D. B. [signé] / Cyrano de Bergerac, Savinien de [?] [1649], LE MINISTRE D’ESTAT FLAMBÉ. , français, latinRéférence RIM : M0_2470. Cote locale : C_4_58.
BVRLESQVE.
IL faut bien qu’vn chien de Lutin Me mette la puce en l’oreille, De prosner dessus le destin D’vn homme qui fait le mutin Qui se saoule d’vne bouteille, Qui ne sçait ny Grec ny Latin, Et qui n’est propre qu’à Marseille.
D’où diable me vient cette humeur Mon ame est elle point duppée Moy qui ne suis qu’vn escrimeur Suis ie bien deuenu rimeur, Où ma verue est elle occupée, Et faut il dans cette rumeur Ioindre ainsi la plume à l’espée ?
Page viste, oste moy mon pot, Il me seruira d’escritoire Mais pour bien barbouiller ce sot, Non pas en style de Marot Mais en style bouffi de gloire, Et pour le peindre en Astarot, Cherche de l’ancre la plus noire.
Sans sçauoir ny qui ny comment Ie sens en moy quelqu’vn qui i’aze, C’est vne Muse assurement Qui pour Mazarin seulement Me monte auiourd’huy sur Pegaze, Mais à ce nom quel changement Ce cheual tremble pour vn aze.
Hé quoy plus ie le venx pousser, Et plus il se iette en arriere, Ie ne puis le faire aduancer, Descendans, il le faut laisser Sa ns entrer de dans la carriere, Et Mazarin sans finesser Luy pourroit sangler la cronpiere.
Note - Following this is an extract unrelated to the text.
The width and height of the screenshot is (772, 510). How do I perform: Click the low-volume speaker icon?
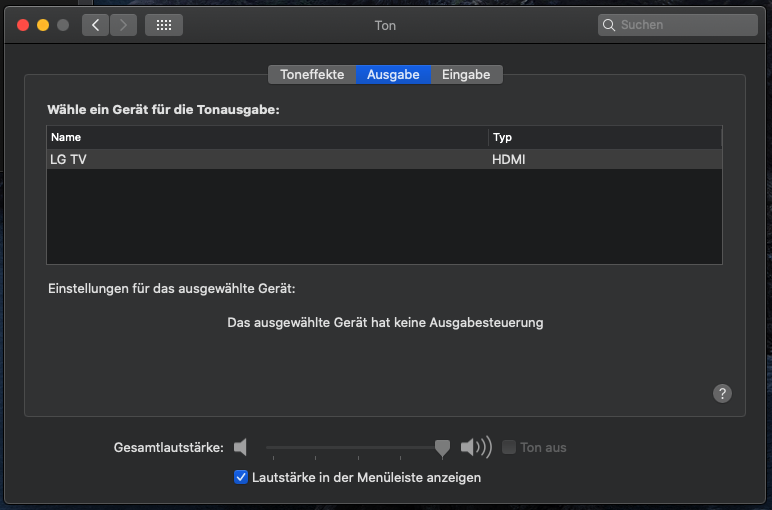click(x=240, y=447)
Laissons donc là tout cét atour, I’entends desia mon petit Page, En as-tu ? Quel heureux retour, Cette ancre est noire comme vn four, O le fauorable presage ! Ce mauuais Demon de la Cour En aura dessus le visage.
Ha, ha, ie vous tiens Mazarin, Esprit malin de nostre France, Qui pour obseder son destin, Faites le soir & le matin Main basse dessus sa pitance, A ce coup vous serez bien fin Si vous esuités la porence.
Leuez les yeux regatdez moy, Et n’usez d’aucun artifice : Vous auez faussé vostre foy, Vous auez enleué le Roy, Vous auez trahy la iustice, Et vous auez fait sans sa loy Encherir iusque au pain d’espice.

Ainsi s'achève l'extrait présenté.